His canceled slate of performances include tour dates with Andrew Bird, a festival residency in Eau Claire, Wis., and local shows with the Suburbs and Gramma's Boyfriend. Ylvisaker had long been teaching on the side through Twin Town Guitars in south Minneapolis, and he said those lessons "are lessening the blow for now."

Singer and trumpeter Cameron Kinghorn of the bands Nooky Jones, Black Market Brass and King Pari similarly saw his calendar dry up in a matter of days last month, including dates as an auxiliary member of the New Standards.

Having music lessons to fall back on was as much of a psychological cushion as it was a financial one, he said.

"Honestly, opening up my video screen for lessons that first week was really nice," said Kinghorn, who has a music education degree from the University of Minnesota. His voice and trumpet classes are also booked through Twin Town Guitars.

"I was losing all these shows and everything was dropping off and changing so rapidly," he continued. "Just to have that one-on-one with a student felt like a rush of normalcy."

That feeling is mutually welcome among students, it seems.

Addie Jones, 10, a fourth-grader at Minneapolis' Barton Open Elementary School, was already taking virtual singing lessons because her teacher moved to Seattle. That helped for a smooth transition once the quarantine hit.

"Since I was already doing it that way [virtually], it feels normal to me, and not a lot else feels normal right now," she said.

'Sense of community'

For those not already well-versed in how to learn musical verses through a computer or phone, though, the new way of teaching took some getting used to.

"I really thought it was going to be pretty lame," singer/violinist Jillian Rae admitted of teaching online, "but after a little practice, it's actually been working out pretty well."

An instructor at Music Lab who performs under her own name as well as with Corpse Reviver and many other acts, Rae certainly had incentive to make the online adjustment: "If I didn't have teaching, I'd have nothing right now," she said.

The hardest challenge lies in the lag time between the teacher and the student during online lessons — usually a second or two, which makes it nearly impossible to sing or play in unison. Plus there are the simpler technical challenges of logging on and making sure everything is powered up.

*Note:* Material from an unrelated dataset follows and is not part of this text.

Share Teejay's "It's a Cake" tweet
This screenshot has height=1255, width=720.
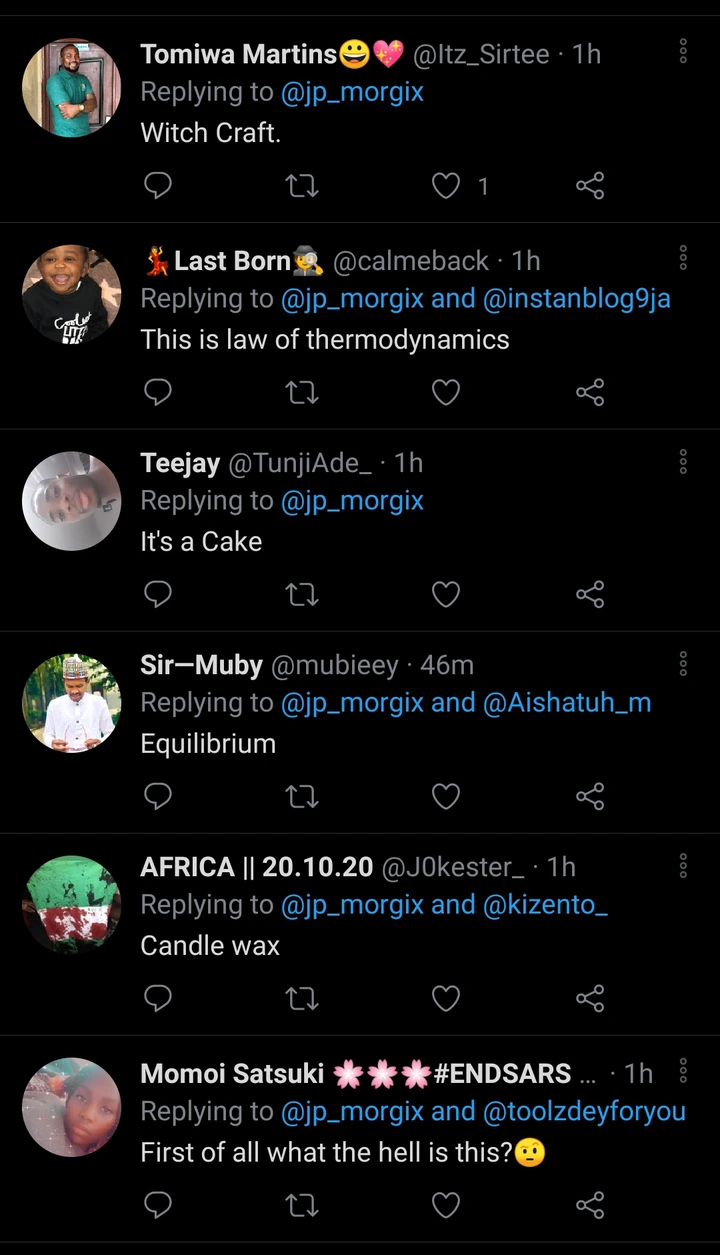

When one of her younger students' video screen fell to the floor mid-lesson, Rae recounted, "that turned into a nice laugh for both of us. There's so much else going to worry about right now, who cares about things going wrong in a music lesson?"

Ylvisaker said not being able to physically help with finger techniques makes his lessons harder, but his interactions with students have opened up in other ways: "It's turned into us having more conversations and even a little bit of life-coaching, which is nice," he said.

It sounds like the students themselves mostly made an easy adjustment. Perbix said of her wide age range of students, "In a lot of cases, the kids are more comfortable using this technology than the adults."

And the kids are the ones she is happiest to be teaching at the moment.

"I think they really need the one-on-one connection with someone outside their home, even if it's through the screen," she said. "There's a terrific sense of community that comes with playing music. That hasn't been lost."

Plus, Perbix added with a laugh, "since they're stuck at home all the time now, I think they're practicing more."

Maybe that's one possible upside should the stay-at-home guidelines continue into the summer: By the time this thing is over, we could have a whole generation of young musicians with a leg up on becoming versatile players.